You’ll notice Helm and HelmRelease are absent. That’s deliberate, and it’s about the Deterministic ‘D’ in ‘DDCRI’.

Helm is a templating engine. Its templates can call now, randAlphaNum, uuidv4, and — worst of all — lookup, which reads the live cluster at render time. A chart can render differently depending on the clock, a freshly generated secret, or the current state of the cluster it happens to be pointed at. On top of that, HelmRelease stores release state in the cluster, so the reconciler’s behavior now depends on history that doesn’t live in git. The diff is opaque: when you bump a chart from 1.2.3 to 1.2.4, the PR shows one line changed, and you have no idea what resources, RBAC grants, or containers that actually adds or removes until it’s running. Every one of those is a determinism leak and opportunity for “Murphy’s Law” to bite you.

So by default, DDCRI excludes it. But there are two honest positions short of “never”:

  • Helm as a build-time renderer, not a runtime. You can still use the vast Helm ecosystem. Run helm template (or Kustomize’s helmCharts inflation generator) at build time, render the chart to plain YAML, feed that through Kustomize, and commit it to git. You keep the chart ecosystem and you keep determinism, because the templating happens once, under review, with no in-cluster lookup and no release state. This is the compromise I reach for: Helm as a renderer, the same role Kustomize plays, not a reconciler. git diff is your answer to “what is the effect of this change?“.
  • HelmRelease if you knowingly trade determinism away. Flux’s helm-controller will reconcile a HelmRelease continuously — you keep the loop, you keep drift correction, you keep the audit trail. You give up full determinism and the reviewable diff. Some shops will want to make that trade on purpose, usually for a sprawling third-party chart they don’t want to vendor, or teams that like that kind of flexibility in their product. That’s a legitimate choice as long as you name the cost out loud: you’ve dropped one of the four letters, and “what’s in git is what’s in your infra” weakens to “what’s in git plus whatever that chart decided to render this time.”

The right answer isn’t “Helm or no Helm” across the whole platform — it’s matching the degree of determinism to the blast radius. Determinism is most valuable exactly where a surprise is most expensive. The foundational layers — the cluster itself, networking, identity, cloud resources, the shared platform services everything else depends on — have enormous blast radius, and those should be fully deterministic: reviewable diffs, referential transparency, no render-time surprises, full stop. A wrong apply there takes down everyone.

A single product or component is a different calculation. Its blast radius is contained, its team owns its own failure, and it may genuinely move faster by living off a Helm chart and the ecosystem around it. That’s a legitimate choice, and HelmRelease is built for it — Flux’s helm-controller gives you as much flexibility as you want or can tolerate, while still keeping the resource inside the reconcile loop with drift correction and a git audit trail. You’re trading the reviewable diff for iteration speed, on a system where that trade is cheap.

- Task prompt
Answer these three questions from the Helm text.
1. Which Helm template function reads the live cluster at render time?
2. Which Flux component reconciles a HelmRelease continuously?
3. Which layers does the text say should be fully deterministic?
The data placed after the text has nothing to do with this.

- Recorded information
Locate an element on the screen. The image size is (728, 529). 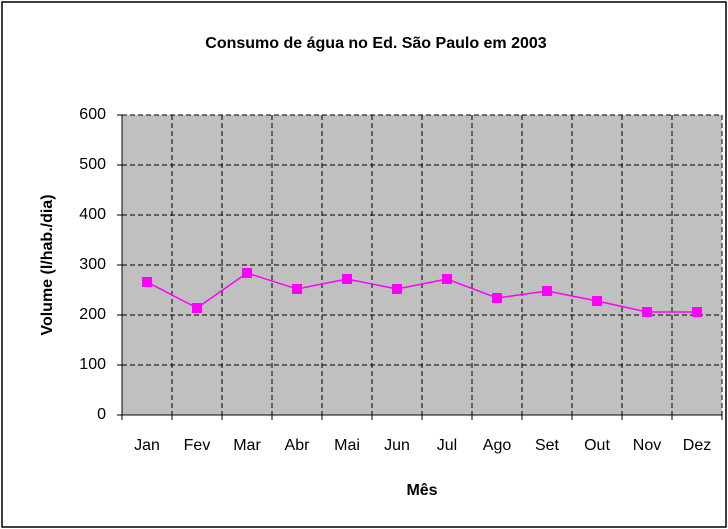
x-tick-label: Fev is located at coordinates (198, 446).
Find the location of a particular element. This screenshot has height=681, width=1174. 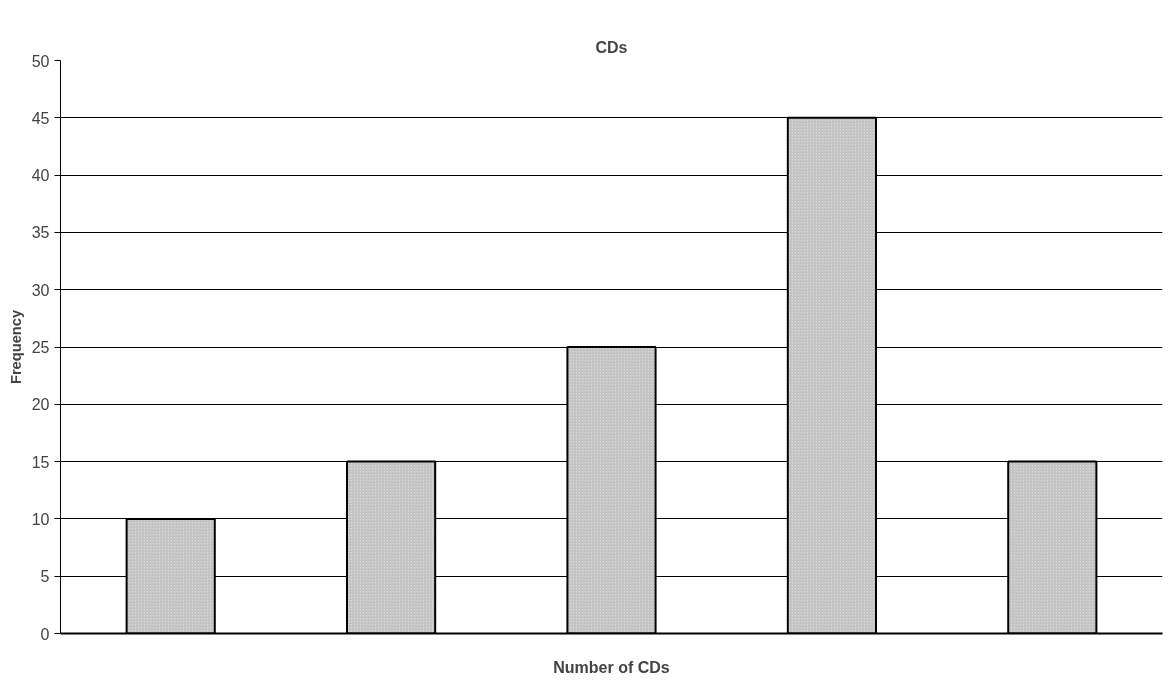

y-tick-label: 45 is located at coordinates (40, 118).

- Response to this exercise
1. lookup
2. Flux's helm-controller
3. The foundational layers: the cluster itself, networking, identity, cloud resources, and the shared platform services everything else depends on